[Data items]
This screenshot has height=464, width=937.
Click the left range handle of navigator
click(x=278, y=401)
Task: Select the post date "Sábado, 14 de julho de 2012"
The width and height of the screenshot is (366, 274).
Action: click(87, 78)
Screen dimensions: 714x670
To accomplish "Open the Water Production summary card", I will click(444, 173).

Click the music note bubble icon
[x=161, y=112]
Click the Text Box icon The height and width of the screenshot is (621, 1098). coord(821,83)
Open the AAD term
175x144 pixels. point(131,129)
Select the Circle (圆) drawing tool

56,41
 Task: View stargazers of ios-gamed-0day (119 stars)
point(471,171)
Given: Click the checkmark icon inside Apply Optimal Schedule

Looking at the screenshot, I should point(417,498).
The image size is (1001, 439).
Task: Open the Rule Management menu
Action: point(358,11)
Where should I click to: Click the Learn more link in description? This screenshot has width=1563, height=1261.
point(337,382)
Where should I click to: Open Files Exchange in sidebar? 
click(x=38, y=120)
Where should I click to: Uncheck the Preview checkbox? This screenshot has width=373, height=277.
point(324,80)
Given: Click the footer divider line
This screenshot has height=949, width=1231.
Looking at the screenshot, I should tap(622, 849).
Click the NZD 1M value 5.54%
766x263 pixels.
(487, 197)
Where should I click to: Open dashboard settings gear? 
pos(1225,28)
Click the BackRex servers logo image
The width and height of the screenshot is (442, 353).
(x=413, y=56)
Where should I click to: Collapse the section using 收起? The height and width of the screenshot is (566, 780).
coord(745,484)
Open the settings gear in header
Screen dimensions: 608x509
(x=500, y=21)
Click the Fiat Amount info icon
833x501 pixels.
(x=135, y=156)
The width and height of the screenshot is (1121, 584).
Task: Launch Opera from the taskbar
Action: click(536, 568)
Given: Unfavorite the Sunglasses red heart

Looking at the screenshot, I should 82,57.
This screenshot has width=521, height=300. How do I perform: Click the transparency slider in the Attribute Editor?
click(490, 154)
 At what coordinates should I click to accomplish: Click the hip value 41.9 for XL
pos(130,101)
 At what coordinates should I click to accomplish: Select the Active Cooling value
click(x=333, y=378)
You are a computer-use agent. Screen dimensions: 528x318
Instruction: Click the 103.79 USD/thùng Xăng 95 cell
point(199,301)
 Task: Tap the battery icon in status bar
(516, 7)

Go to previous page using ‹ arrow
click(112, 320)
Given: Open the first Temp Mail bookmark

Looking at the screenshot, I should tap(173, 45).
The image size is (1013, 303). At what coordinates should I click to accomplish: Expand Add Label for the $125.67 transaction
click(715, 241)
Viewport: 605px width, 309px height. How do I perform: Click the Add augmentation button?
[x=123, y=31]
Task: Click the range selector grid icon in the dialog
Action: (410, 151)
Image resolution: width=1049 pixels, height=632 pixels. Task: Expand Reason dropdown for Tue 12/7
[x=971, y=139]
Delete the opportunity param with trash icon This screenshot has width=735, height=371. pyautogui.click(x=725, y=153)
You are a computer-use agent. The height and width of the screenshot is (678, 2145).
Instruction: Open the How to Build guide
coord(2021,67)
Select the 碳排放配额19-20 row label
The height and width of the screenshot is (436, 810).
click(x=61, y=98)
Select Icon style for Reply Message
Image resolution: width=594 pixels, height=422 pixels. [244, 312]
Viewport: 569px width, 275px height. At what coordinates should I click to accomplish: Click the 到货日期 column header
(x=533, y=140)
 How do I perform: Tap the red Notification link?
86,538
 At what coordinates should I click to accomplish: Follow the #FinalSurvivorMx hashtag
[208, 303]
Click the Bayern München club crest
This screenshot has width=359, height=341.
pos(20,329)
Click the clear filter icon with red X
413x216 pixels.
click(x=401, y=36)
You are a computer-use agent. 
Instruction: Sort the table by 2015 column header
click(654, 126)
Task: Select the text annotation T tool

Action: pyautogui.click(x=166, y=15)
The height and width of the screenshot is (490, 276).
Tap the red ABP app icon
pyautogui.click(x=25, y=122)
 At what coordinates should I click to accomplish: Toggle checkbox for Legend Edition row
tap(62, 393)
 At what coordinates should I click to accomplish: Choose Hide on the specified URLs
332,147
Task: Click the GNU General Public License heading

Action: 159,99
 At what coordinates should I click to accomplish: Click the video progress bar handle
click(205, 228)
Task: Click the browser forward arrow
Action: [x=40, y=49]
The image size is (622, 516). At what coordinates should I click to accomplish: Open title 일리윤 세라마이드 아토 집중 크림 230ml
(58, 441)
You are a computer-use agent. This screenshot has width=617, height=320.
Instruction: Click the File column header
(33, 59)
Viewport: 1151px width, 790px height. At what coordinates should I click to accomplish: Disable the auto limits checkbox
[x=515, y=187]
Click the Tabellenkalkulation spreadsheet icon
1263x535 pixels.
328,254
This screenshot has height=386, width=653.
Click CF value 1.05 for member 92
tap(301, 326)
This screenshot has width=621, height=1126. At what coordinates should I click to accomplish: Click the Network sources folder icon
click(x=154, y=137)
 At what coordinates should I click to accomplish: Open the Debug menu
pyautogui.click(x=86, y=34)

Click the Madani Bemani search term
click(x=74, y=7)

WHAT IS BEING ASKED
Lines above containing "agent": how many? Reply with the number only.

RESULT
4